> [Your objective]
Retype every line below precisely as it appears.

(Pixel coordinate grounding data)
════════════════════

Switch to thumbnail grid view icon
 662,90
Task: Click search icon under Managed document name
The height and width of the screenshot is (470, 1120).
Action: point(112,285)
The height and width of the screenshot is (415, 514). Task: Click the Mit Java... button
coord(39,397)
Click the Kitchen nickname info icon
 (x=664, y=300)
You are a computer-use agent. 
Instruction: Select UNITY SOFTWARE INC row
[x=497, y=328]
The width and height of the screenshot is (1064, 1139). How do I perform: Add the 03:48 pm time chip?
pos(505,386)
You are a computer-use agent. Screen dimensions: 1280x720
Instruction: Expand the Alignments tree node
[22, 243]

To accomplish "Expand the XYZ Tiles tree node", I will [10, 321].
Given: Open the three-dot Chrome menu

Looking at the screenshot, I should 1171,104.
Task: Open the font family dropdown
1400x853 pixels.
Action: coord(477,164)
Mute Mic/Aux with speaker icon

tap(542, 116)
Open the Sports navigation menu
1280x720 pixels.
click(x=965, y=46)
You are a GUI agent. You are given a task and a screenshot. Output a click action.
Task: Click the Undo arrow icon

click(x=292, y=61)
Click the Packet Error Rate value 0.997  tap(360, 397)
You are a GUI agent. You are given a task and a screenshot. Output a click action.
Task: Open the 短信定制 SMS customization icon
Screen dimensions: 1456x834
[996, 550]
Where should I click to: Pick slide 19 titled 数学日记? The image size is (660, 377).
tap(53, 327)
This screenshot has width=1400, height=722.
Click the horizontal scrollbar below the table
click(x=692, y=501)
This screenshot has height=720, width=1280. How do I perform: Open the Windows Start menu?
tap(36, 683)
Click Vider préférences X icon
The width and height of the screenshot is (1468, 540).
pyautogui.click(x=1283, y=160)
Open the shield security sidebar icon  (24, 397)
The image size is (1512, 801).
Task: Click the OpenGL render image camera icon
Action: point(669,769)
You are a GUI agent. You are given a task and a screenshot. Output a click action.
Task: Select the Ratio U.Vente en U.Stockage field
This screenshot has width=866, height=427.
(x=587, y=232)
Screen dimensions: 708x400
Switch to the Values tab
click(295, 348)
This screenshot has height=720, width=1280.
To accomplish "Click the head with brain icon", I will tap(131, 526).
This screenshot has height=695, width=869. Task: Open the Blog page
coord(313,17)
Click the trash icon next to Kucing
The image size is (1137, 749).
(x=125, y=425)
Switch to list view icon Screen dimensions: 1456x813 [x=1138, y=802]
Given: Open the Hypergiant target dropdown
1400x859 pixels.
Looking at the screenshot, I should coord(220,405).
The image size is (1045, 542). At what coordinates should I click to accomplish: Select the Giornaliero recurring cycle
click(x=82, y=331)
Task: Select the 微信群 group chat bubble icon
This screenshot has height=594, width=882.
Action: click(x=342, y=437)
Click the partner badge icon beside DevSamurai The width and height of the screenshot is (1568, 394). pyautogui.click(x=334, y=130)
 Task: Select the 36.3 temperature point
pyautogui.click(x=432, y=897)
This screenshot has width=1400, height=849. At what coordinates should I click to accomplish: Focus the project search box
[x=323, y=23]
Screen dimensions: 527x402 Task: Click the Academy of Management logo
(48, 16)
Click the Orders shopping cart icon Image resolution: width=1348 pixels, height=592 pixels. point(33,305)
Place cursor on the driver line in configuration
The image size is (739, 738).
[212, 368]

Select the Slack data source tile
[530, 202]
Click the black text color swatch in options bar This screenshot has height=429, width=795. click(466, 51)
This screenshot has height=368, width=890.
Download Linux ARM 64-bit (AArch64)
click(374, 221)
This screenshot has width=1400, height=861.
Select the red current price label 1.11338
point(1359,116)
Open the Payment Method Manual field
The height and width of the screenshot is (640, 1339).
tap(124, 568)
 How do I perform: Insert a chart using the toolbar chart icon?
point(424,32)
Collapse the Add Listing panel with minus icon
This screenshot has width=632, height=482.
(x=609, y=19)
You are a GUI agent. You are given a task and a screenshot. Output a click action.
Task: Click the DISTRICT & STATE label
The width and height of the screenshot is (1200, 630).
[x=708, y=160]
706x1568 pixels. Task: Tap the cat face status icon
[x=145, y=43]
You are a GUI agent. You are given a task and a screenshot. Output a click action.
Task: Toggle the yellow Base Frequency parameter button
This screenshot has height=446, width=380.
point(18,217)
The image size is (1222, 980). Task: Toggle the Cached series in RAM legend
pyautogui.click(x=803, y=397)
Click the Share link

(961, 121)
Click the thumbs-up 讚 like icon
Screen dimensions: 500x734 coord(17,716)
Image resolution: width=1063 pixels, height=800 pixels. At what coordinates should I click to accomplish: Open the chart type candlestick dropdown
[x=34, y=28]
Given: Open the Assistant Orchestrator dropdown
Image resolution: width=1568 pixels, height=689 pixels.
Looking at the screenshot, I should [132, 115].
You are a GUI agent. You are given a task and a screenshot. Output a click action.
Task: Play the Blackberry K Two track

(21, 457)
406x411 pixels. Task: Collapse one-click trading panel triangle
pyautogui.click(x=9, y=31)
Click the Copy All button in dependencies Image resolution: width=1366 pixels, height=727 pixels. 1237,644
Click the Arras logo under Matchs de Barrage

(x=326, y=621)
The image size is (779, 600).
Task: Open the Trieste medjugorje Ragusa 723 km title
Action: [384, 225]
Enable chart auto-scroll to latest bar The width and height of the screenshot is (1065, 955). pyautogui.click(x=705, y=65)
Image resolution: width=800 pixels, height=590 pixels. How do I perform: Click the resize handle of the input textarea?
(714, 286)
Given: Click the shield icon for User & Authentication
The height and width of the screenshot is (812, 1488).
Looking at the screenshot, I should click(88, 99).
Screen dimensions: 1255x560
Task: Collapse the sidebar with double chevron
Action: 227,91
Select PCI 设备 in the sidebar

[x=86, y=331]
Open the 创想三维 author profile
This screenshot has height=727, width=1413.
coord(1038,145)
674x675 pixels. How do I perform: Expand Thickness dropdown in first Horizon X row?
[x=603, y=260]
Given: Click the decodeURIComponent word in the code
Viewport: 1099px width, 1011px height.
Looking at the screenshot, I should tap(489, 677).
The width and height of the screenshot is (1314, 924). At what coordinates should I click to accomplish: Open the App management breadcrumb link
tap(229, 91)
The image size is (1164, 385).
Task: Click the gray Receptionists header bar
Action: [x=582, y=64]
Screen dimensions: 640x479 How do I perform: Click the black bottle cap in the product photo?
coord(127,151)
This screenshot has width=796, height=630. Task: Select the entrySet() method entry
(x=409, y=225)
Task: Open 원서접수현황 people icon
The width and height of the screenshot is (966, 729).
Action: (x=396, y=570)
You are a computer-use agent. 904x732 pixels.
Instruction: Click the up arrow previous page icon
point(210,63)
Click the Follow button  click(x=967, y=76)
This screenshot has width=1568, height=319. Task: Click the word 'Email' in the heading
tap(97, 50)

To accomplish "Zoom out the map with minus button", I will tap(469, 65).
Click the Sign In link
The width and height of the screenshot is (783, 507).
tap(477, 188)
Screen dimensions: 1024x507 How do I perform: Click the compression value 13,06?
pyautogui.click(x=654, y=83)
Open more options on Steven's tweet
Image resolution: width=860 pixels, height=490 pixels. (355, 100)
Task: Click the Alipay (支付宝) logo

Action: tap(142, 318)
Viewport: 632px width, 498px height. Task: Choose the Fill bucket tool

════════════════════

> [The completed task]
Switch to thumbnail grid view icon
 662,90
Task: Click search icon under Managed document name
The height and width of the screenshot is (470, 1120).
Action: point(112,285)
The height and width of the screenshot is (415, 514). Task: Click the Mit Java... button
coord(39,397)
Click the Kitchen nickname info icon
 (x=664, y=300)
You are a computer-use agent. 
Instruction: Select UNITY SOFTWARE INC row
[x=497, y=328]
The width and height of the screenshot is (1064, 1139). How do I perform: Add the 03:48 pm time chip?
pos(505,386)
You are a computer-use agent. Screen dimensions: 1280x720
Instruction: Expand the Alignments tree node
[22, 243]

To accomplish "Expand the XYZ Tiles tree node", I will [10, 321].
Given: Open the three-dot Chrome menu

Looking at the screenshot, I should 1171,104.
Task: Open the font family dropdown
1400x853 pixels.
Action: coord(477,164)
Mute Mic/Aux with speaker icon

tap(542, 116)
Open the Sports navigation menu
1280x720 pixels.
click(x=965, y=46)
You are a GUI agent. You are given a task and a screenshot. Output a click action.
Task: Click the Undo arrow icon

click(x=292, y=61)
Click the Packet Error Rate value 0.997  tap(360, 397)
You are a GUI agent. You are given a task and a screenshot. Output a click action.
Task: Open the 短信定制 SMS customization icon
Screen dimensions: 1456x834
[996, 550]
Where should I click to: Pick slide 19 titled 数学日记? The image size is (660, 377).
tap(53, 327)
This screenshot has width=1400, height=722.
Click the horizontal scrollbar below the table
click(x=692, y=501)
This screenshot has height=720, width=1280. How do I perform: Open the Windows Start menu?
tap(36, 683)
Click Vider préférences X icon
The width and height of the screenshot is (1468, 540).
pyautogui.click(x=1283, y=160)
Open the shield security sidebar icon  (24, 397)
The image size is (1512, 801).
Task: Click the OpenGL render image camera icon
Action: point(669,769)
You are a GUI agent. You are given a task and a screenshot. Output a click action.
Task: Select the Ratio U.Vente en U.Stockage field
This screenshot has width=866, height=427.
(x=587, y=232)
Screen dimensions: 708x400
Switch to the Values tab
click(295, 348)
This screenshot has height=720, width=1280.
To accomplish "Click the head with brain icon", I will tap(131, 526).
This screenshot has height=695, width=869. Task: Open the Blog page
coord(313,17)
Click the trash icon next to Kucing
The image size is (1137, 749).
(x=125, y=425)
Switch to list view icon Screen dimensions: 1456x813 [x=1138, y=802]
Given: Open the Hypergiant target dropdown
1400x859 pixels.
Looking at the screenshot, I should coord(220,405).
The image size is (1045, 542). At what coordinates should I click to accomplish: Select the Giornaliero recurring cycle
click(x=82, y=331)
Task: Select the 微信群 group chat bubble icon
This screenshot has height=594, width=882.
Action: click(x=342, y=437)
Click the partner badge icon beside DevSamurai The width and height of the screenshot is (1568, 394). pyautogui.click(x=334, y=130)
 Task: Select the 36.3 temperature point
pyautogui.click(x=432, y=897)
This screenshot has width=1400, height=849. At what coordinates should I click to accomplish: Focus the project search box
[x=323, y=23]
Screen dimensions: 527x402 Task: Click the Academy of Management logo
(48, 16)
Click the Orders shopping cart icon Image resolution: width=1348 pixels, height=592 pixels. point(33,305)
Place cursor on the driver line in configuration
The image size is (739, 738).
[212, 368]

Select the Slack data source tile
[530, 202]
Click the black text color swatch in options bar This screenshot has height=429, width=795. click(466, 51)
This screenshot has height=368, width=890.
Download Linux ARM 64-bit (AArch64)
click(374, 221)
This screenshot has width=1400, height=861.
Select the red current price label 1.11338
point(1359,116)
Open the Payment Method Manual field
The height and width of the screenshot is (640, 1339).
tap(124, 568)
 How do I perform: Insert a chart using the toolbar chart icon?
point(424,32)
Collapse the Add Listing panel with minus icon
This screenshot has width=632, height=482.
(x=609, y=19)
You are a GUI agent. You are given a task and a screenshot. Output a click action.
Task: Click the DISTRICT & STATE label
The width and height of the screenshot is (1200, 630).
[x=708, y=160]
706x1568 pixels. Task: Tap the cat face status icon
[x=145, y=43]
You are a GUI agent. You are given a task and a screenshot. Output a click action.
Task: Toggle the yellow Base Frequency parameter button
This screenshot has height=446, width=380.
point(18,217)
The image size is (1222, 980). Task: Toggle the Cached series in RAM legend
pyautogui.click(x=803, y=397)
Click the Share link

(961, 121)
Click the thumbs-up 讚 like icon
Screen dimensions: 500x734 coord(17,716)
Image resolution: width=1063 pixels, height=800 pixels. At what coordinates should I click to accomplish: Open the chart type candlestick dropdown
[x=34, y=28]
Given: Open the Assistant Orchestrator dropdown
Image resolution: width=1568 pixels, height=689 pixels.
Looking at the screenshot, I should [132, 115].
You are a GUI agent. You are given a task and a screenshot. Output a click action.
Task: Play the Blackberry K Two track

(21, 457)
406x411 pixels. Task: Collapse one-click trading panel triangle
pyautogui.click(x=9, y=31)
Click the Copy All button in dependencies Image resolution: width=1366 pixels, height=727 pixels. 1237,644
Click the Arras logo under Matchs de Barrage

(x=326, y=621)
The image size is (779, 600).
Task: Open the Trieste medjugorje Ragusa 723 km title
Action: [384, 225]
Enable chart auto-scroll to latest bar The width and height of the screenshot is (1065, 955). pyautogui.click(x=705, y=65)
Image resolution: width=800 pixels, height=590 pixels. How do I perform: Click the resize handle of the input textarea?
(714, 286)
Given: Click the shield icon for User & Authentication
The height and width of the screenshot is (812, 1488).
Looking at the screenshot, I should click(88, 99).
Screen dimensions: 1255x560
Task: Collapse the sidebar with double chevron
Action: 227,91
Select PCI 设备 in the sidebar

[x=86, y=331]
Open the 创想三维 author profile
This screenshot has height=727, width=1413.
coord(1038,145)
674x675 pixels. How do I perform: Expand Thickness dropdown in first Horizon X row?
[x=603, y=260]
Given: Click the decodeURIComponent word in the code
Viewport: 1099px width, 1011px height.
Looking at the screenshot, I should tap(489, 677).
The width and height of the screenshot is (1314, 924). At what coordinates should I click to accomplish: Open the App management breadcrumb link
tap(229, 91)
The image size is (1164, 385).
Task: Click the gray Receptionists header bar
Action: [x=582, y=64]
Screen dimensions: 640x479 How do I perform: Click the black bottle cap in the product photo?
coord(127,151)
This screenshot has width=796, height=630. Task: Select the entrySet() method entry
(x=409, y=225)
Task: Open 원서접수현황 people icon
The width and height of the screenshot is (966, 729).
Action: (x=396, y=570)
You are a computer-use agent. 904x732 pixels.
Instruction: Click the up arrow previous page icon
point(210,63)
Click the Follow button  click(x=967, y=76)
This screenshot has width=1568, height=319. Task: Click the word 'Email' in the heading
tap(97, 50)

To accomplish "Zoom out the map with minus button", I will tap(469, 65).
Click the Sign In link
The width and height of the screenshot is (783, 507).
tap(477, 188)
Screen dimensions: 1024x507 How do I perform: Click the compression value 13,06?
pyautogui.click(x=654, y=83)
Open more options on Steven's tweet
Image resolution: width=860 pixels, height=490 pixels. (355, 100)
Task: Click the Alipay (支付宝) logo

Action: tap(142, 318)
Viewport: 632px width, 498px height. Task: Choose the Fill bucket tool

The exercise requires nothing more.